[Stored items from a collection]

--- START ---

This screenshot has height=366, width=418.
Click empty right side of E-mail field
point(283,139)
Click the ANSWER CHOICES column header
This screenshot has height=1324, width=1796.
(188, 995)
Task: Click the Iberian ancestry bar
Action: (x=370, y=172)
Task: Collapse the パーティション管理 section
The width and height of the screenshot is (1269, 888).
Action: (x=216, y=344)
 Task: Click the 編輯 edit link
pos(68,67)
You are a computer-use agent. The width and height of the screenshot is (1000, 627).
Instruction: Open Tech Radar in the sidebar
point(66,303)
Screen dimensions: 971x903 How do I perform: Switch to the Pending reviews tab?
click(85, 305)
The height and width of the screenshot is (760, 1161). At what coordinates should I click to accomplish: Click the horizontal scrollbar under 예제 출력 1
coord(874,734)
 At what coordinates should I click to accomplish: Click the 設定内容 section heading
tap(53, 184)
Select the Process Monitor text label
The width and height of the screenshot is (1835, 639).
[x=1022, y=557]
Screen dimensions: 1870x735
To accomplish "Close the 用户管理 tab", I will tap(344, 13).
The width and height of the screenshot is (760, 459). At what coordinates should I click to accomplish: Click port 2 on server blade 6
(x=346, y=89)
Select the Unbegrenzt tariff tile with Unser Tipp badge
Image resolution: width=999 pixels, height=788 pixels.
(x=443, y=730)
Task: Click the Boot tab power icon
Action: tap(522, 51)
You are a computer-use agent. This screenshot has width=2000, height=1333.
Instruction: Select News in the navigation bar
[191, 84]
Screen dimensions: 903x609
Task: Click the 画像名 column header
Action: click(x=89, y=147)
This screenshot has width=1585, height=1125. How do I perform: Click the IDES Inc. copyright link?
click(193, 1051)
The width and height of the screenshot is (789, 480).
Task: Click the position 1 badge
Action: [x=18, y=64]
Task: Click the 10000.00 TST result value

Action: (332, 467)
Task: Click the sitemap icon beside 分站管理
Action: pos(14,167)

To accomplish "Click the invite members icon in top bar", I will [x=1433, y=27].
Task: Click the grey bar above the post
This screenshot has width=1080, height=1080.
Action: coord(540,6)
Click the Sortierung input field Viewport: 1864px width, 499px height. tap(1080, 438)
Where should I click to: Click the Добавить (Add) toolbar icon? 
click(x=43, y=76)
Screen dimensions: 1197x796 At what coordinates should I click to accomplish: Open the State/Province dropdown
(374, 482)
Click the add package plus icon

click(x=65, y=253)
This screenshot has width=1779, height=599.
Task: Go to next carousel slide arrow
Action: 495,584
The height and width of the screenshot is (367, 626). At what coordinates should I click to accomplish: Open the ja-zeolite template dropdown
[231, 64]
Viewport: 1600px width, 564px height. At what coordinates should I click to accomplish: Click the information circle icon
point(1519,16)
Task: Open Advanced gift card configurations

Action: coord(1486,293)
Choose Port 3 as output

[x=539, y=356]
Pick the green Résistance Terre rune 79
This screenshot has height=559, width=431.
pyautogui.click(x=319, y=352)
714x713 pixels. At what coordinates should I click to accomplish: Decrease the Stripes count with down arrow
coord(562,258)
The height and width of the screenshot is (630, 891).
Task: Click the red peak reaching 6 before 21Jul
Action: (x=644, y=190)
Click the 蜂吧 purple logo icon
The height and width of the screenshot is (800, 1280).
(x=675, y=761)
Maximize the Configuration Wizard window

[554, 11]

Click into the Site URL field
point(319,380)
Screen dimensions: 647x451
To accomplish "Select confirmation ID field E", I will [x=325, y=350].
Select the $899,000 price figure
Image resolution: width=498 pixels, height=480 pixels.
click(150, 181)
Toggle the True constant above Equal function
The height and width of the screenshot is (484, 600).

--- END ---

--- Task prompt ---
Copy all lines above containing the string "agent".

--- Solution for this task ---
You are a computer-use agent. The width and height of the screenshot is (1000, 627).
You are a computer-use agent. This screenshot has width=2000, height=1333.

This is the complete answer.